CUDAStream c10::cuda::getDefaultCUDAStream(DeviceIndex device_index = -1)#

Get the default CUDA stream, for the passed CUDA device, or for the current device if no device index is passed.

The default stream is where most computation occurs when you aren’t explicitly using streams.

CUDAStream c10::cuda::getCurrentCUDAStream(DeviceIndex device_index = -1)#

Get the current CUDA stream, for the passed CUDA device, or for the current device if no device index is passed.
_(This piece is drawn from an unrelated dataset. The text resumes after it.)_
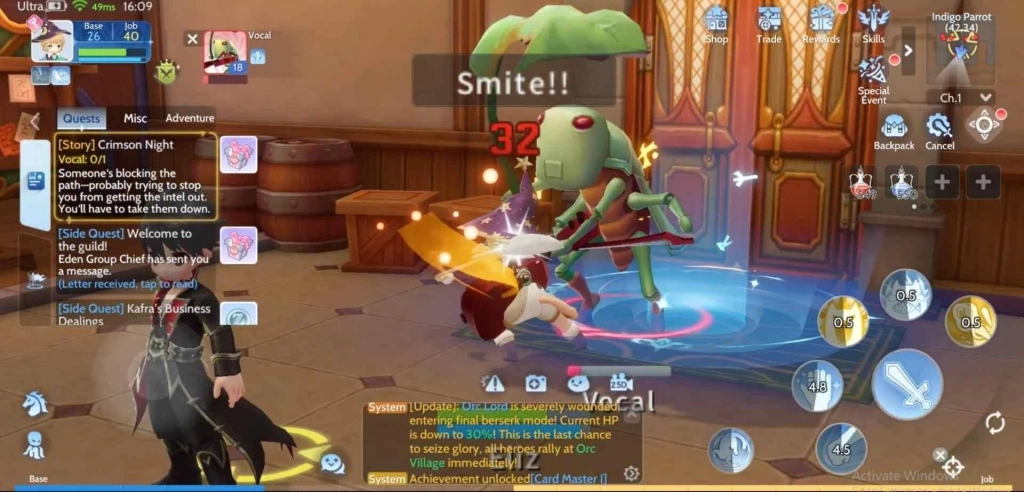This screenshot has height=492, width=1024.
Task: Open the Shop menu
Action: pos(716,23)
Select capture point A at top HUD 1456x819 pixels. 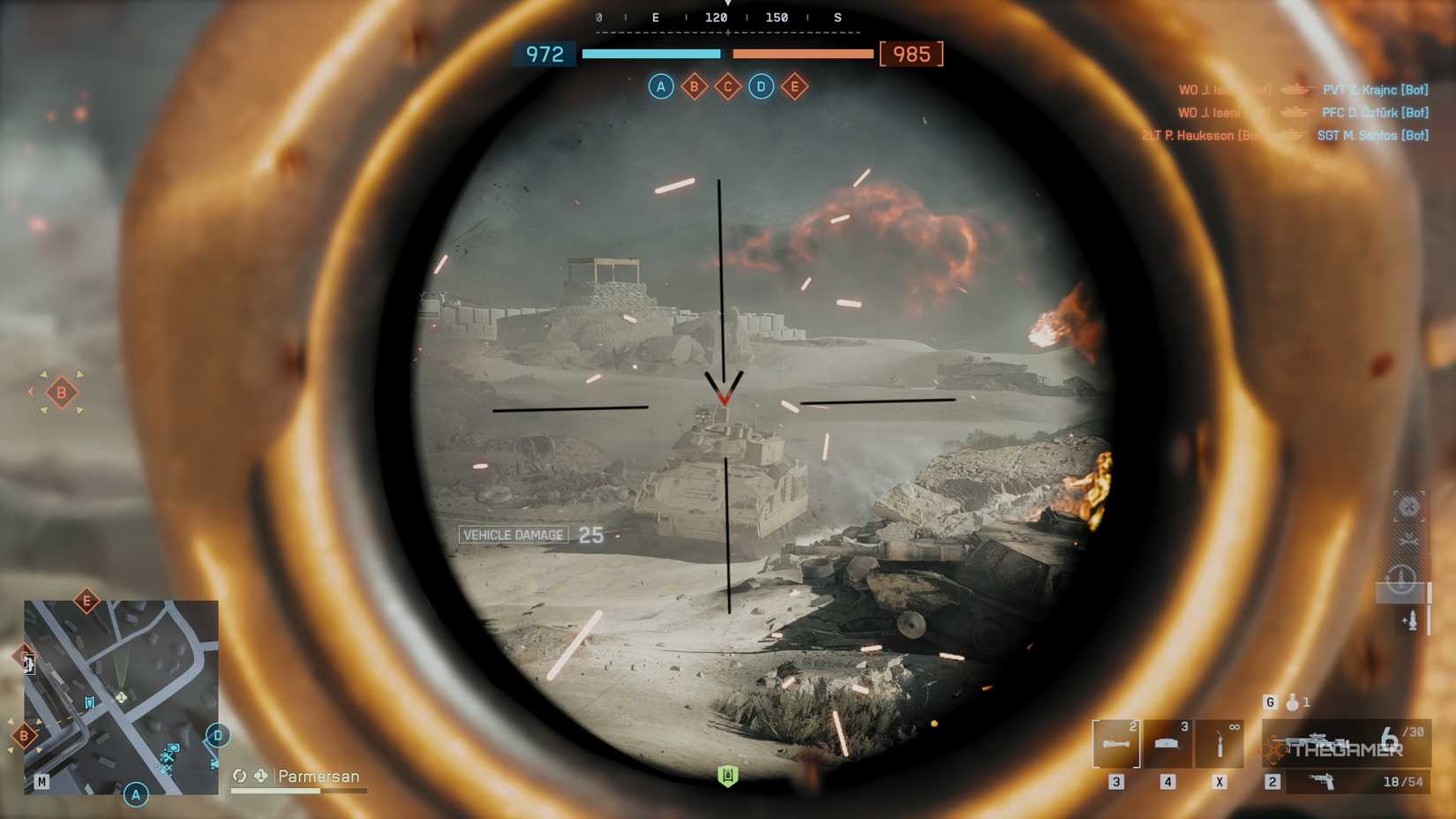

The current CUDA stream will usually be the default CUDA stream for the device, but it may be different if someone called ‘setCurrentCUDAStream’ or used ‘StreamGuard’ or ‘CUDAStreamGuard’.

void c10::cuda::setCurrentCUDAStream(CUDAStream stream)#

Set the current stream on the device of the passed in stream to be the passed in stream.

Yes, you read that right: this function has nothing to do with the current device: it toggles the current stream of the device of the passed stream.

Confused? Avoid using this function; prefer using ‘CUDAStreamGuard’ instead (which will switch both your current device and current stream in the way you expect, and reset it back to its original state afterwards).

CUDAStream c10::cuda::getStreamFromPool(const bool isHighPriority = false, DeviceIndex device = -1)#

Get a new stream from the CUDA stream pool.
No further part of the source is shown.